*** Opening of Text excerpt ***

A number of acquired conditions may be associated with nephrogenic diabetes insipidus (DI). Many of them affect the ability of the kidneys to maintain a hyperosmolar environment in the inner medulla of the kidney.


Renal disorders:

(1) chronic renal failure

(2) polycystic kidney disease

(3) medullary sponge kidney

(4) sickle cell disease

(5) diffuse renal infarcts

(6) infiltrative disease (amyloid, other)

(7) obstructive uropathy (bilateral urinary tract obstruction)

*** Close of Text excerpt ***
*** Opening of Supplied data ***

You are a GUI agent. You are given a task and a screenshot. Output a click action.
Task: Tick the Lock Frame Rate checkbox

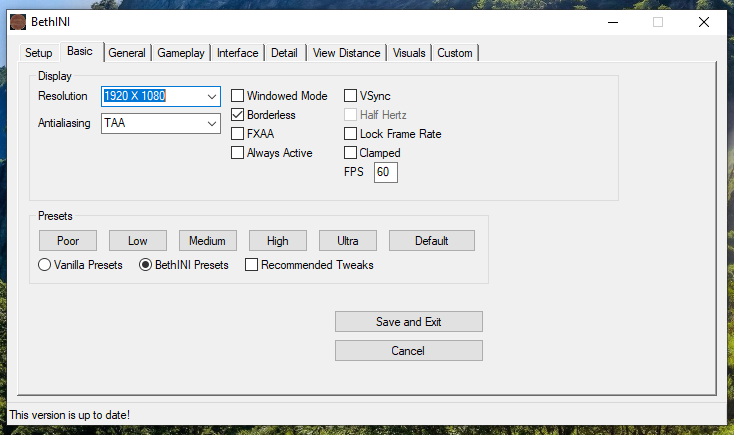(351, 134)
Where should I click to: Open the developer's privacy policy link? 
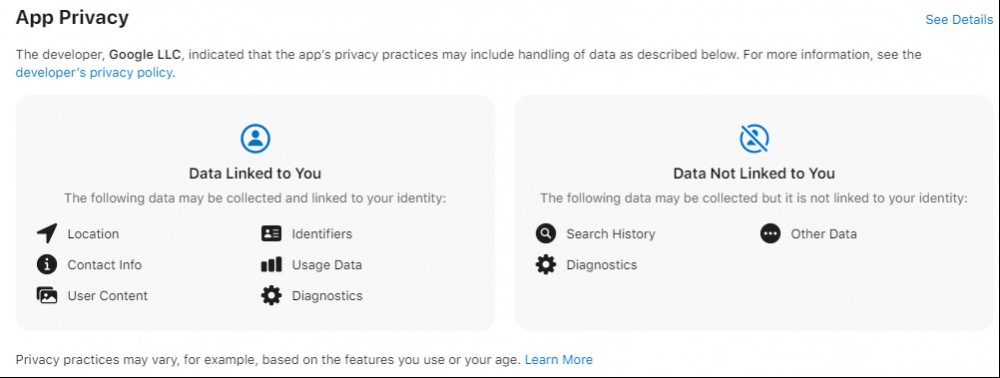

*** Close of Supplied data ***

_Required action 1_
In the text on acquired causes of nephrogenic diabetes insipidus, what ability do many of these conditions affect?
_Required action 2_
For each statement, say whether it agrees with the text on acquired causes of nephrogenic diabetes insipidus, and quote the words that decide it.
(a) Sickle cell disease appears among the renal disorders.
(b) The obstructive uropathy listed involves only one side of the urinary tract.
(c) Amyloid is given as an example of infiltrative disease.
_Required action 3_
Write the next part of the text on acquired causes of nephrogenic diabetes insipidus, picking up after its last line.

_Task response 1_
They affect the kidneys' ability to maintain a hyperosmolar environment in the inner medulla of the kidney.

_Task response 2_
(a) Yes: "(4) sickle cell disease"
(b) No: "bilateral urinary tract obstruction"
(c) Yes: "(6) infiltrative disease (amyloid, other)"

_Task response 3_
(8) pyelonephritis

(9) analgesic nephropathy

(10) uric acid nephropathy

(11) diabetic nephrosclerosis

(12) diuretic phase of acute tubular necrosis

(13) renal transplantation

(14) Sjogren's syndrome

(15) overdiuresis


Metabolic and nutritional disorders:

(1) hypokalemia and potassium depletion

(2) hypercalcemia with hypercalcuria

(3) hyperaldosteronism

(4) low protein diet

(5) polydipsia


Drug-related (13.17.07)


Some of the conditions are reversible, in which case reversal of the DI upon stopping the cause is diagnostic. For conditions that are irreversible it is necessary to exclude other causes.